Neuron Culture

This post by Science’s Jennifer Couzin at ScienceInsider suggests how much serious overhaul the FDA needs.

Looks like some scientists at the Food and Drug Administration are doing what they can to influence president elect Obama’s choice of their new boss. Nine scientists have written to Obama’s transition team pleading with him to restructure the agency and lamenting manipulation of scientific data there. The biggest worry cited in the letter is around review of medical devices. Obama reportedly has his eye on some candidates who would likely shake up the FDA, including agency critic Steven Nissen and Joshua Sharfstein, who was the Obama staffer who received the letter, reportedly.

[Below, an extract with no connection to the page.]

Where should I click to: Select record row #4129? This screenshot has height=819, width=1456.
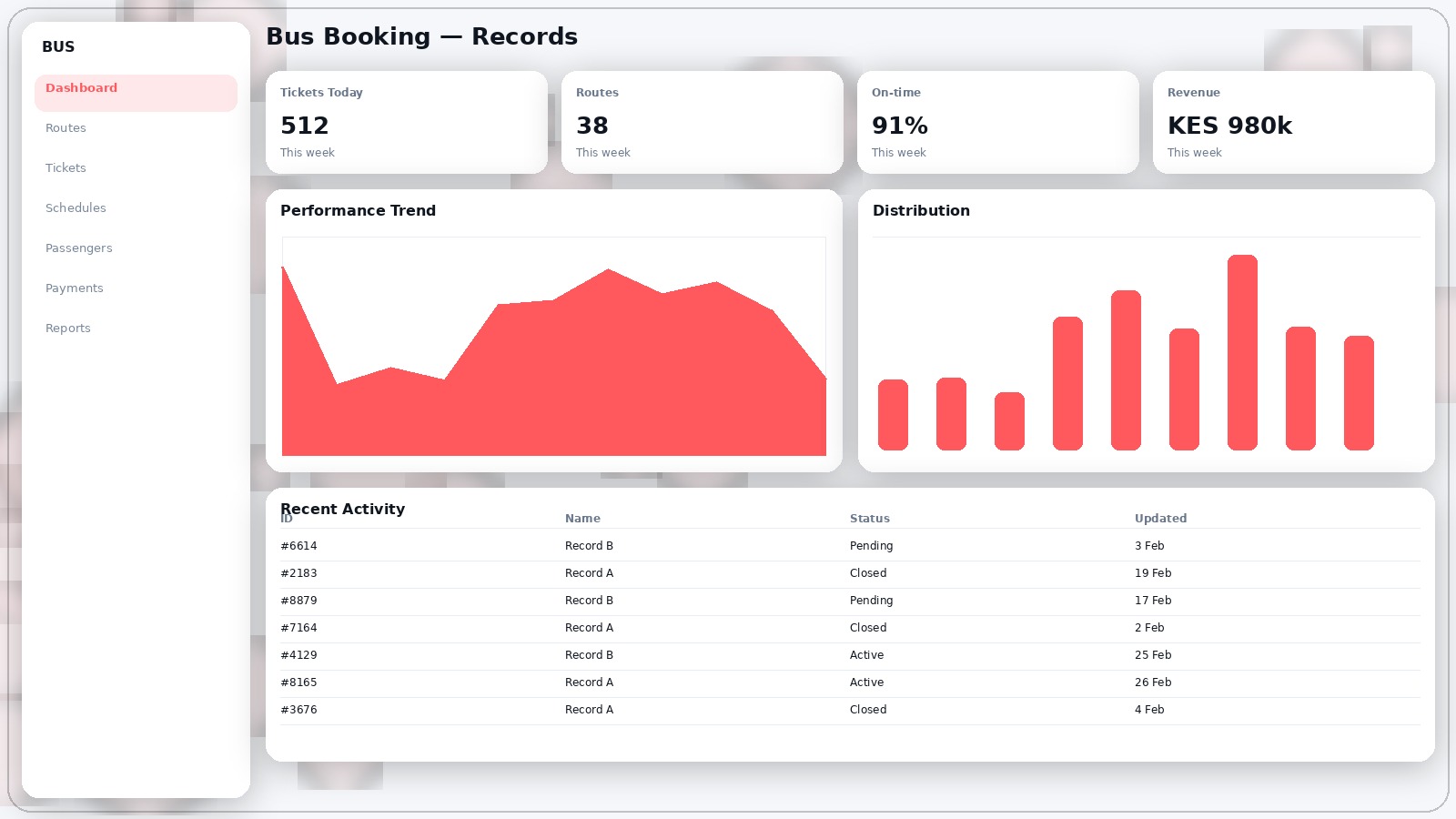pyautogui.click(x=849, y=655)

The letter, sent to Obama transition team leader John Podesta, said “There is an atmosphere at FDA in which the honest employee fearrs the dishonest employee,” according to the Journal story. The letter particularly emphasized concerns about the agency’s review of medical devices — a sector whose growth is expected to replace flagging drug sales, and which lately has been aggressively pushing neuromodulators as treatments for almost everything.

“The scientists appear to hope that their concerns will pressure Mr. Daschle to quickly change leadership at the FDA,” according to the story, and appoint someone like the above-mentioned Nissen or Sharfstein.

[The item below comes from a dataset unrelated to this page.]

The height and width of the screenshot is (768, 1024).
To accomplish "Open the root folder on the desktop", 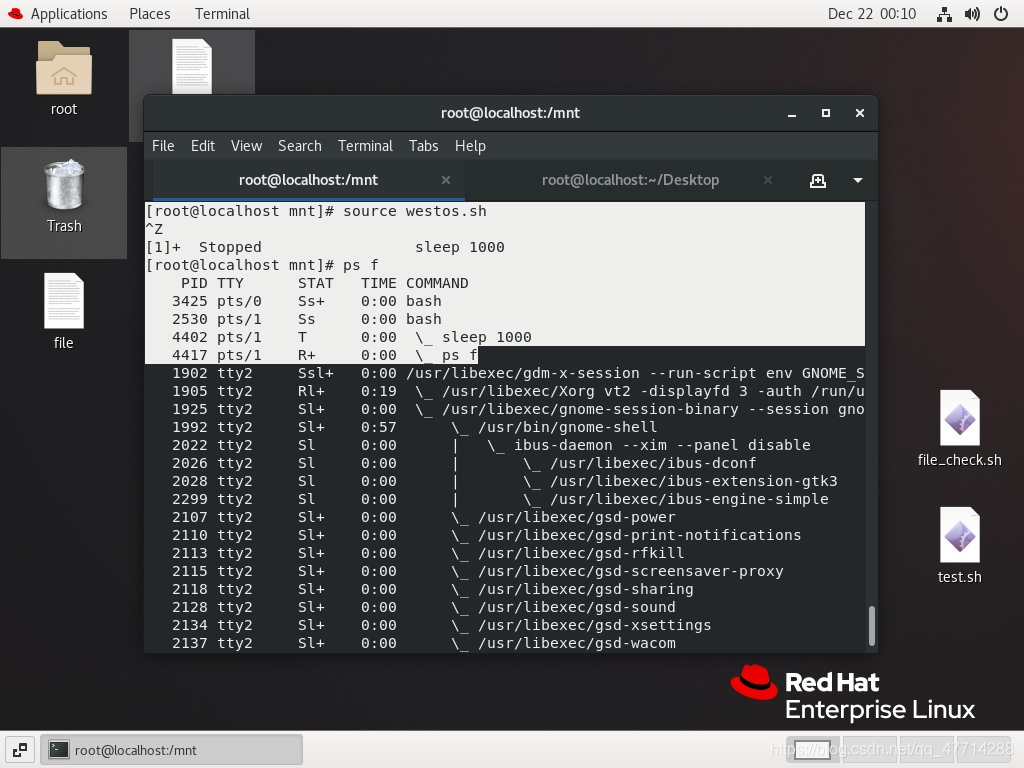I will 63,70.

In lieu of real change, the agency has apparently been trying to boost morale through some rather elaborate cheerleading.

But even as FDA scientists seek change, the agency is finding itself in hot water for a pricey effort to boost morale. Members of Congress are fuming about the agency’s decision to fork over $1.5 million to a consulting company to improve battered morale, following an independent review citing this as a serious problem at FDA. A slideshow designed by the consultants and shown at an FDA retreat reportedly compared senior FDA official Janet Woodcock to Golda Meir, a former prime minister of Israel, and Ghandi, the Wall Street Journal reports. A call to the FDA for comment went unreturned. A congressional committee has opened an investigation into the spending choice.

It’s hard to overstate the importance of a healthy overhaul at the FDA. The agency’s poor oversight of the drug and device industry the last few years has added to the public’s — and many doctors’ — loss of confidence in the integrity of drug-efficacy evidence and testing. A turnaround at the agency is badly needed to set things aright.